• _What the exercise asks_
From the line containing "This screenshot has width=1098, height=861." through the last line of the entries below, transcribe each line exactly, excluding any picture.

[Records excerpted from a collection]
--- START ---

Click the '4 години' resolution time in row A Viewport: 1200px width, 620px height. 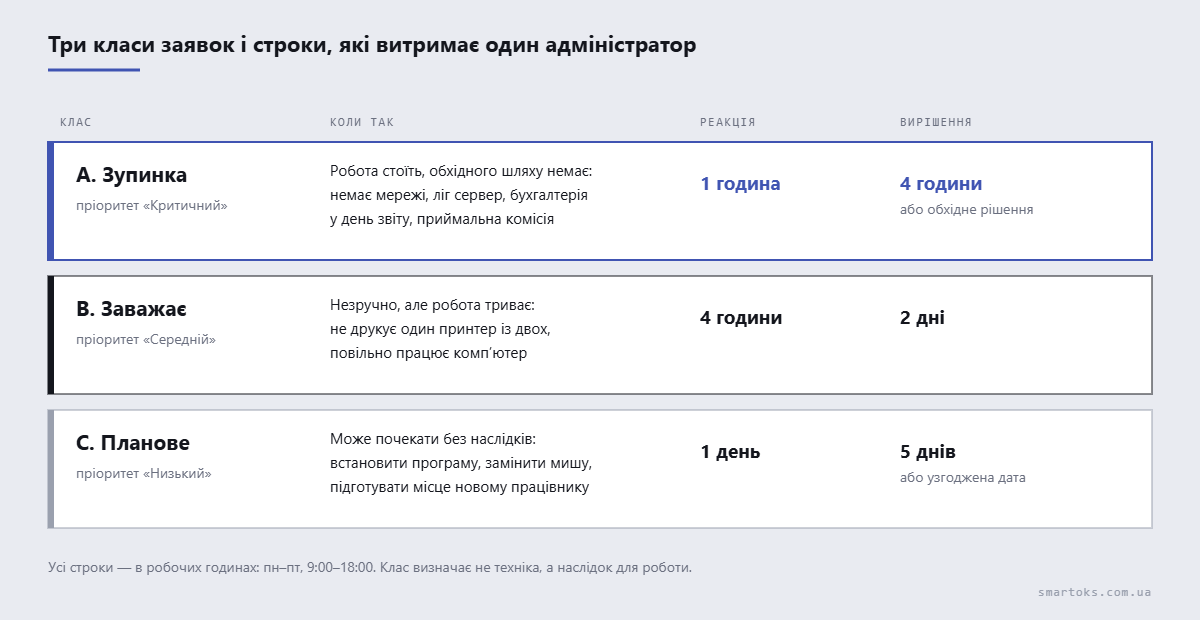(x=941, y=184)
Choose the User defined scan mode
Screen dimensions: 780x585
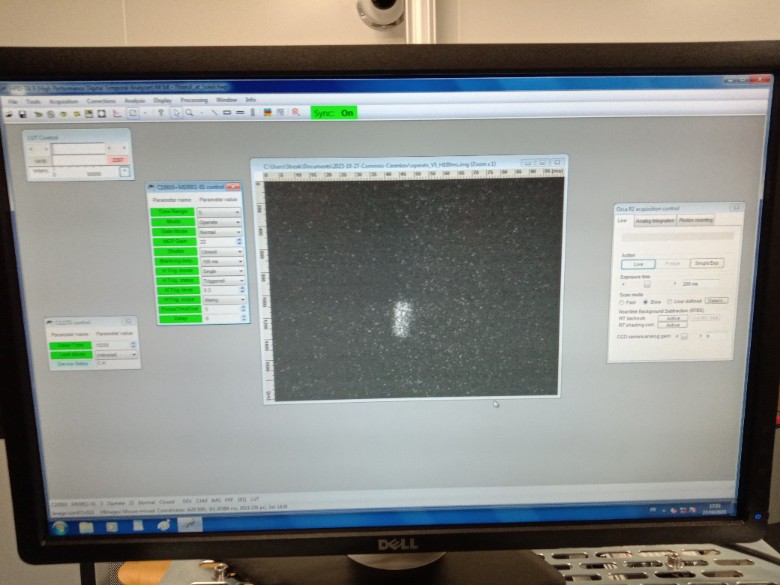[671, 300]
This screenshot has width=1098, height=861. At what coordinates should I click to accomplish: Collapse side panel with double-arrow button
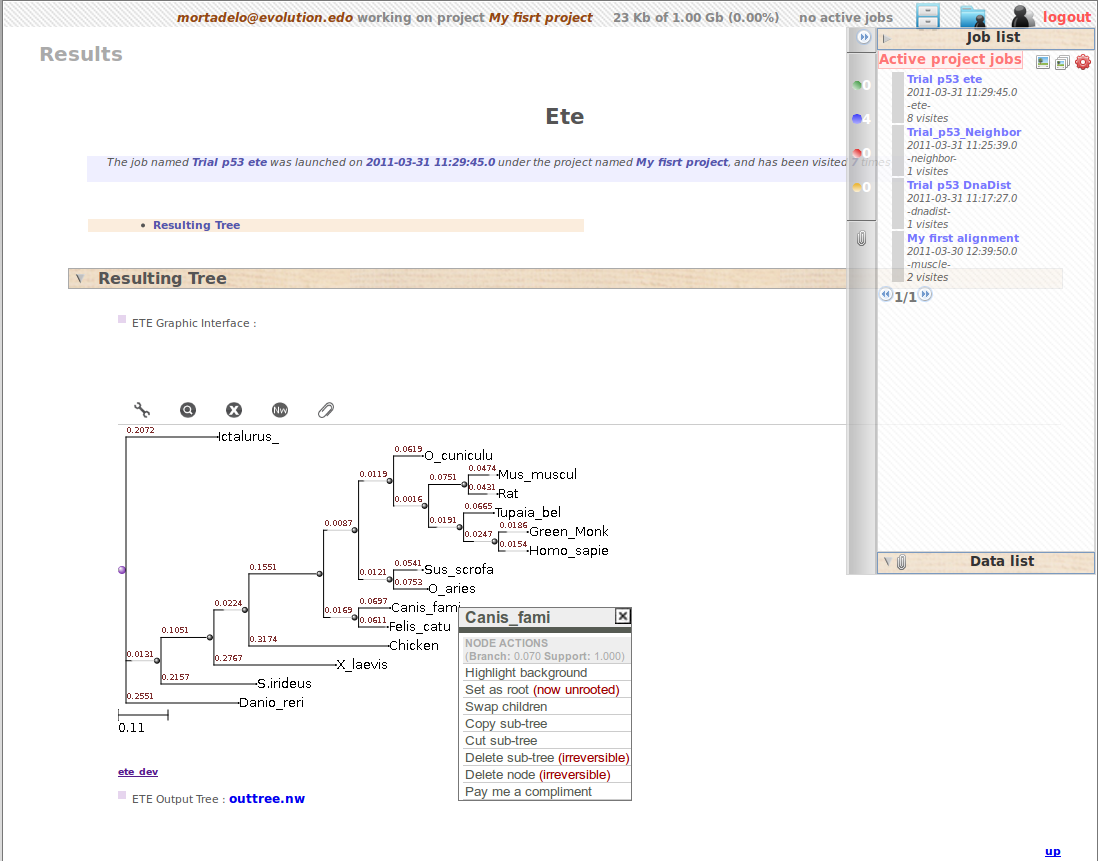(862, 38)
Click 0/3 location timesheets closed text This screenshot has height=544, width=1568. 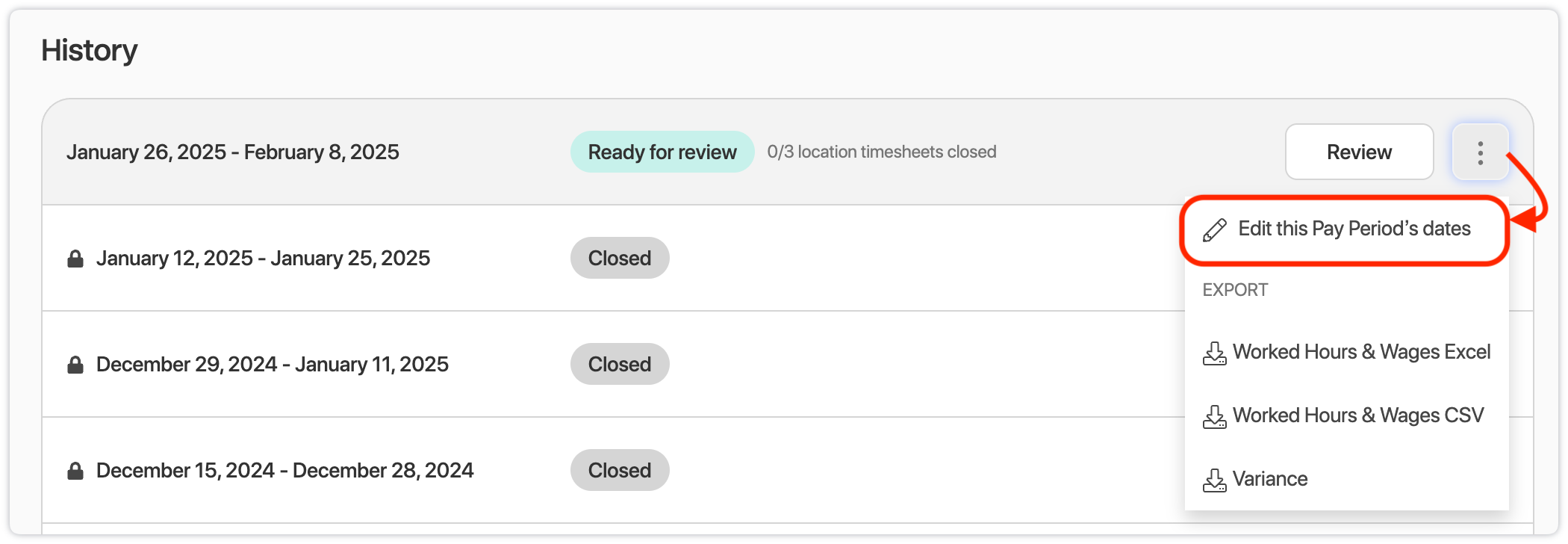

--- END ---

• _Response to the task_
This screenshot has width=1098, height=861. At what coordinates should I click to accomplish: Collapse side panel with double-arrow button
(862, 38)
Click 0/3 location timesheets closed text This screenshot has height=544, width=1568. 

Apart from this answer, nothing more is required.